Pronomes pessoais: я (ia), ти (ty), вiн (vin)/вона (vona), ми (my), ви (vy), вони (voni). Números de 1 a 10: один (odin), два (dva), три (tri), чотири (tchotiri), пять (piat), шість (chist), сим (sim), вісім (visim), девять (deviat), десять (deciat). Dias da semana: понеділок (ponedílok), вівторок (vivtórok), середа (seredá), четверг (tietvierg), лятніца (piatnitsa), субота (subota), неділя (nedilia – completamente distinto do russo, no qual essa palavra significa semana). Algumas expressões: Olá (привіт – privit), Bom dia (доброго ранкун- dobrovo ranku), Até logo (до побачення – do pobatchenia), Não entendo (я не розумію – ia ne rozumiu), Desculpe (вибачте – vibatchte), Por favor (будб ласка – bud lasca), Obrigado (дякую – diákuiu), Eu te amo (я тебе люблю – ia tebie liubliu – idêntico ao russo).
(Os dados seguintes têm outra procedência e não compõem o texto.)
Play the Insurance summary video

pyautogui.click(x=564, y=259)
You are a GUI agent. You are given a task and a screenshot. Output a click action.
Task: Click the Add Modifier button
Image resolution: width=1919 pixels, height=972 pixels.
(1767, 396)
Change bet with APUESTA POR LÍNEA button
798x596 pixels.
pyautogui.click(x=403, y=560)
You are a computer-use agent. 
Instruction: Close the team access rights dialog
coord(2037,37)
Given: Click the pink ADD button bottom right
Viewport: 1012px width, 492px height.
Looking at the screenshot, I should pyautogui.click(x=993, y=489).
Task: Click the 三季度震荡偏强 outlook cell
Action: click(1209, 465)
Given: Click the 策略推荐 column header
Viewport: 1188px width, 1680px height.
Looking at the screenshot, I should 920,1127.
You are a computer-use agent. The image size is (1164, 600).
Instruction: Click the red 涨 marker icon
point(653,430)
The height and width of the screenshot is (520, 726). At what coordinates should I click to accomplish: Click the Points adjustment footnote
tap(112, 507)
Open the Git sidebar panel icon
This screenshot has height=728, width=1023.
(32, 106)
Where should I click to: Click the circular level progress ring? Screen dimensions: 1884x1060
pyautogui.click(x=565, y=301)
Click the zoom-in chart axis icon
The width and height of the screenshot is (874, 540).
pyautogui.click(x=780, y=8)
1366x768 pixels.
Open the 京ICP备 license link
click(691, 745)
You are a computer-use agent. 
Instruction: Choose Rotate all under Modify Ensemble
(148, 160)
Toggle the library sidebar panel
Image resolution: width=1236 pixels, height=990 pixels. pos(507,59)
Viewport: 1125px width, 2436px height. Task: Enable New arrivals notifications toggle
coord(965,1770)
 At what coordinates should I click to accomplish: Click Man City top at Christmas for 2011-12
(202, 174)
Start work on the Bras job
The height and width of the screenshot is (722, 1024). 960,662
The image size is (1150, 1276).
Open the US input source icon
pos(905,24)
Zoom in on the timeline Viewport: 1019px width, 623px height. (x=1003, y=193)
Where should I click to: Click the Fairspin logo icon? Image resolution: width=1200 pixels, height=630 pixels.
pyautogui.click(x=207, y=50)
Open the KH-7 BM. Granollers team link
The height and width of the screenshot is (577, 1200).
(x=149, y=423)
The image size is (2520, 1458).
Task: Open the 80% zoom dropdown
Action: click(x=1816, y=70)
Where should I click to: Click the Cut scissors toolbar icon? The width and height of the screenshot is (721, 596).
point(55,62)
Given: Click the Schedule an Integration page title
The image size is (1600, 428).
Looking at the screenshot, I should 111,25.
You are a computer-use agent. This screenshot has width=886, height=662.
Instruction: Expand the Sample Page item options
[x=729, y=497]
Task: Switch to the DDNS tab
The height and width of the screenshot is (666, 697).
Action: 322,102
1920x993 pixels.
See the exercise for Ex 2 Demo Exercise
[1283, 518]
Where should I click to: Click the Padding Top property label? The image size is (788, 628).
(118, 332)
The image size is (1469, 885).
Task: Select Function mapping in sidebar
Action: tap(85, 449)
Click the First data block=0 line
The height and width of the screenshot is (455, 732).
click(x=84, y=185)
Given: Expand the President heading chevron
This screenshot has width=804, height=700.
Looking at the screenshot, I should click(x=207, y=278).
Origem de nomes comerciais ligados à moda, joias e perfumes (4)
Hermès: indústria da moda, originalmente iniciada como uma empresa de selas para cavalos. Seu criador foi Thierry Hermès (1801-78), nascido na Alemanha, à época pertencente ao Império Napoleônico.
Karl Lagerfeld: estilista alemão (1933-2019).
Kenneth Cole: empresário norte-americano, nascido em 1954, que fundou a casa de moda em 1982
Kenzo: criada pelo designer de moda japonês Kenzo Takada (1939-2020).
Lacoste: grifefundada pelo tenista francês Jean René de Lacoste (1904-96). Apelidado de “crocodilo”, devido ao seu empenho em ganhar as partidas, ele levou o símbolo para fazer parte dos produtos.
Lancôme: a marca foi criada em 1935 pelo perfumista francês Armand Petitjean, homenageando a floresta de Lancosme, situada no vale do rio Indre, parte central da França, conhecida pelas belas rosas da região.
L’Oréal: empresa fabricante de cosméticos, foi fundada em 1909 pelo engenheiro químico francês Eugène Schueller (1881-1957). O primeiro produto fabricado foi uma tintura de cabelos para mulheres, a qual “transformava seu rosto como se ele tivesse uma auréola (aureale em francês)”. Por questões de sonoridade, o nome foi alterado para L’Oréal.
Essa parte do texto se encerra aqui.